And, it may come from the fact that I am, despite being a giant dork where sci-fi, fantasy, superheroes, etc are concerned, if I’m reading something that deals with normal old folk, be they naughty stable boys or lonely princesses, I want it to be at least a little realistic. You know how a lot of people think if they have sex while pregnant the guy’s penis will poke the baby? This shit is why. No one’s dick is that long, kids, no matter what Harlequin might tell you. Also, while some dude (or lass) on a horse may ride in to save you, don’t wait for it. Live your own life. Be a self rescuing princess.
The preceding is why I don’t read romance novels. Ever.
Thus, you can imagine, them, my nerd-rage when book 3 of Mary Robinette Kowal‘s Glamourist Histories, Without a Summer, was delivered into my ravenous hands with a “Romance” sticker on the spine.
Hold up, Carnegie Public Library: I’m reading this book and, therefore, it follows it cannot be classified as “romance.” Because I don’t read romance. Ever.
*Ahem*
Well…
Yeah, self-assessment time…
I’m a sucker for Jane Austen. Have been since I read Pride and Prejudice. In AP English. They wouldn’t let me read a romance novel in AP English. Right? RIGHT?
Yeah, they totally had us read a romance novel in AP English.
There is no bodice ripping. Any actual naughtiness is punished with shunning . But men are men and women swoon. There is a SCANDAL. There is a fair bit of walking amid rolling green hills. And, at the end, someone gets married to someone else, whether it’s the person they anticipated or not.
Everyone plays the piano instead of their partner’s nether regions, there are fancy dresses and weird hats, and the table turns during the meal. And yes, Austen did include a sort of Shakespearian tendency toward the comedy of errors and was, mayhap, the precursor to Oscar Wilde’s comedies of manners. But at heart, they’re good, ye olde fashioned love stories.
Well, shit.
Mary Robinette Kowal’s Glamourist Histories (of which volume 4, Valour and Vanity, was released a few weeks ago) have been described as Jane Austen with magic but her works are for more subtle than that: not only does she absolutely nail Jane Austen’s style, she infuses it with new life by her homage. These stories are no mere rehash, as some reviews suggest; they are a broadening, a vision of what might have been based on what was.
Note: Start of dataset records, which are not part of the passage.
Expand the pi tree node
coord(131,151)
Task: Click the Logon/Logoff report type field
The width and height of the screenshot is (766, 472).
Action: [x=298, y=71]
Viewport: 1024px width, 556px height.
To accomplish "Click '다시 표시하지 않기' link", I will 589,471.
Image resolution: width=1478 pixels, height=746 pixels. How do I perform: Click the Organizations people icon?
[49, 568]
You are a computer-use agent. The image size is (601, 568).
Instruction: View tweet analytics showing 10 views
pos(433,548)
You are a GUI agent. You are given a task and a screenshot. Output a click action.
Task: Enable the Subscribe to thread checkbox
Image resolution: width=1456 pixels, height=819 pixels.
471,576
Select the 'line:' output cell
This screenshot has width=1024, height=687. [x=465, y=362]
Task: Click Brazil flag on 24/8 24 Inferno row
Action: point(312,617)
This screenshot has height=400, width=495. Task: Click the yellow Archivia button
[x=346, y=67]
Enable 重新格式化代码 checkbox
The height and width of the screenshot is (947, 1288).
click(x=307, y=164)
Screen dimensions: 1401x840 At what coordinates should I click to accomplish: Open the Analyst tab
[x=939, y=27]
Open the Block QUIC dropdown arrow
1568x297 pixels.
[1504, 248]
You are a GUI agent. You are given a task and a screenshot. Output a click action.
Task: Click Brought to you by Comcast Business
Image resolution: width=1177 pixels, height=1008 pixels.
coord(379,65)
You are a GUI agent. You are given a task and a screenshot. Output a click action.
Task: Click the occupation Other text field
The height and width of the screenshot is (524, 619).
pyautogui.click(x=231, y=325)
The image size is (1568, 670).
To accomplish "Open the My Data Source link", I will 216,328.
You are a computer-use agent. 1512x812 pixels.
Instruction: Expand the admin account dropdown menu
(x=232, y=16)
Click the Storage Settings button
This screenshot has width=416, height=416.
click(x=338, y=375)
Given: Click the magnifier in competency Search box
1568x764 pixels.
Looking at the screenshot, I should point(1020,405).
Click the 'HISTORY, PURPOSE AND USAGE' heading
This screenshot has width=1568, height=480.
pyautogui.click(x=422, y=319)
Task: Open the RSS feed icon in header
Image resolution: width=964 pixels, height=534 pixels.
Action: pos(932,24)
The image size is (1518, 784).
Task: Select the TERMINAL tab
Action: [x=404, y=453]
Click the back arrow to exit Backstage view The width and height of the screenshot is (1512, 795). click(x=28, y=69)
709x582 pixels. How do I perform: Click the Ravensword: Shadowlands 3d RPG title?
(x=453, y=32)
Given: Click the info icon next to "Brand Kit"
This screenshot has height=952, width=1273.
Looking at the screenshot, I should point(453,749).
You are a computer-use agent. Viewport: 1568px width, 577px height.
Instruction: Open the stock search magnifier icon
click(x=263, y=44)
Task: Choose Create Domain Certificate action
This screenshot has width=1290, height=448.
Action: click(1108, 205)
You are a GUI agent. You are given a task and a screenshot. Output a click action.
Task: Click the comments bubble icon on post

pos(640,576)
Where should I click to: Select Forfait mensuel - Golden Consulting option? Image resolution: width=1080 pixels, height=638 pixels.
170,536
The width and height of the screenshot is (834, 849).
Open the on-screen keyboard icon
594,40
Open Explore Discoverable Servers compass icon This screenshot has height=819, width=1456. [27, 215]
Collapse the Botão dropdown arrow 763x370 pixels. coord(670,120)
And the magic… oh, the magic. Several of the people I’ve recommended the books to have told me they were disappointed because they wanted more magic, bigger magic. If one were took look back at Austen, however, one would have to admit Robinette Kowal’s glamours are exactly what Jane would have created had she thought to do something. Household arts, making one’s features more attractive, flaunting one’s wealth, the defeat of Napoleon — these are exactly the things magic would have been used for in the Regency Period. Swords and sorcerers would be silly. And these novels are far from silly.
And romance novels are silly, right?
Right?
If MRK has borrowed from the tradition of Austen, and Austen, in fact, wrote Romance novels, then one is forced to acknowledge the romance as one of the main themes of The Glamourist Histories.
Which means not only am I reading romance novels, I’m devouring them. I back to backed books 2 and 3; I would have started directly in on 4, but I’m waiting for it to come in to the library. That’s right, I’m literally doing the “But mom, I don’t want to wait dance” for a romance novel,
Judge genre not, lest ye genre be judged.
Or something.
Lesson learned, universe. Lesson learned.